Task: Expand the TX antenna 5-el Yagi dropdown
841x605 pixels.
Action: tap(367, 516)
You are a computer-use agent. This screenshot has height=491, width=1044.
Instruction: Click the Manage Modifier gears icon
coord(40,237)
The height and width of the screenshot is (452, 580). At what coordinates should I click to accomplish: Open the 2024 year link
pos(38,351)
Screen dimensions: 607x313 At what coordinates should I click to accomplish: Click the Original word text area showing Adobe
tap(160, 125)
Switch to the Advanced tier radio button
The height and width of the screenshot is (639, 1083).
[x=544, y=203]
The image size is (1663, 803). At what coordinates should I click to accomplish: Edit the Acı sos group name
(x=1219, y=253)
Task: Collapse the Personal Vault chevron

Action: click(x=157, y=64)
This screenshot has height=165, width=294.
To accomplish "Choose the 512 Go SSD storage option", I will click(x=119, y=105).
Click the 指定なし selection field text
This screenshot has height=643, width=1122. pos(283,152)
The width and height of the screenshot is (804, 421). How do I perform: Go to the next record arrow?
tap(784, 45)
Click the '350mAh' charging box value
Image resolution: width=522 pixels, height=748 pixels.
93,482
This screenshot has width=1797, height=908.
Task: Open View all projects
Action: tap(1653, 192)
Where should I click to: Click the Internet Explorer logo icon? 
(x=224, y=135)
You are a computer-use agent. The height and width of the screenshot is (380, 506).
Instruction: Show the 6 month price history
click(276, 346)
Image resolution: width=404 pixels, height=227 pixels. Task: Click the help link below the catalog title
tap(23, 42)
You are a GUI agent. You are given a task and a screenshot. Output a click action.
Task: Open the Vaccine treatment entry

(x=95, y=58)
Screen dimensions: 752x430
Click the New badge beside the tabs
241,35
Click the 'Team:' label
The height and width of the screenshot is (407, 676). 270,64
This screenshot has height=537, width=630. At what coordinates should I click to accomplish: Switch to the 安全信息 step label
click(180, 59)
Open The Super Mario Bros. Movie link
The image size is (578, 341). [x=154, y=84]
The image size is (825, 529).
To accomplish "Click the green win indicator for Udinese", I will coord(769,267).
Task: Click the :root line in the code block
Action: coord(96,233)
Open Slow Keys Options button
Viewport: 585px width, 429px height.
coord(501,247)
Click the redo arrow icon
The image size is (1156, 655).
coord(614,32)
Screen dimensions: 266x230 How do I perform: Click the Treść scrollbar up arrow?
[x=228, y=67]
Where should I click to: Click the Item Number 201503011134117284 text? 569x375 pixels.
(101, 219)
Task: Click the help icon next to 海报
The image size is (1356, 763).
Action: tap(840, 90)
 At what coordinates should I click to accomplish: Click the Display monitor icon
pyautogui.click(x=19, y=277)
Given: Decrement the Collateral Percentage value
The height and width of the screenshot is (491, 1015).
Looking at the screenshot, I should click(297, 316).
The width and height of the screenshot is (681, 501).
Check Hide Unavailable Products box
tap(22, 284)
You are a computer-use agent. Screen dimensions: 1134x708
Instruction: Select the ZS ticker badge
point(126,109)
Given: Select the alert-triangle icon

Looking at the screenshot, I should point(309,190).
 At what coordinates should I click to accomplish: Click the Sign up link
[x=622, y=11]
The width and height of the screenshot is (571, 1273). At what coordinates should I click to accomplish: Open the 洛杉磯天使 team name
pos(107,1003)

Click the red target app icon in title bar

☆ ☆ ☆ ☆ ☆

**EXERCISE**. Which lines in the records above contain the word "badge"? Gather each one and copy it in full.

**EXERCISE ANSWER**.
Click the New badge beside the tabs
Instruction: Select the ZS ticker badge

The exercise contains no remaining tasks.